Furthermore, some statistically significant differences may be artifacts from the presence of a significant difference in an earlier developmental stage (e.g., higher implantation rate in the fresh ET group), causing a ripple effect rather than a true difference.

The rate of embryo development to the blastocyst stage has also been shown to make a difference, with day 5 blastocysts significantly outperforming day 6 blastocysts with the same embryo grade for live birth rates (11). We did not differentiate between day 5 and day 6 blastocysts in our study, and further research is warranted to determine whether the rate of embryo development influenced our findings.

We focused on embryo grades and did not address the expansion stage of embryos. However, some studies showed that expansion stage did not have a significant impact on pregnancy rates and live birth rates (9, 12, 14, 16, 17). Other studies showed that embryo ploidy is a more important determinant of implantation potential than morphological grading and developmental rate (4, 24). PGT-A is the best available way to determine embryo ploidy and thus embryo quality. However, there are technical limitations associated with performing a biopsy on a TE grade C embryo due to sparse TE cells. In light of a subset of lower-grade embryos being euploid, and until TE grade C embryos can be reliably assessed for ploidy status with noninvasive PGT-A methods, one could consider transferring a TE grade C embryo while performing PGT-A on higher-quality embryos. In the absence of PGT-A, embryo grading by morphological assessment is a valuable clinical marker for selection of embryos for fresh or frozen transfer.
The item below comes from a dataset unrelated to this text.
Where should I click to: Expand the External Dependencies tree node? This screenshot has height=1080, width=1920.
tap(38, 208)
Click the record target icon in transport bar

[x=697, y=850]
In conclusion, embryos with a TE “C” grade by morphological assessment should be considered for transfer and cryopreservation, as they are shown to result in appreciable live birth rates. However, these live birth rates are significantly lower than those achieved with higher-grade embryos. Our findings encourage a thorough discussion with patients to prepare their expectations of success based on the quality of the embryo being transferred.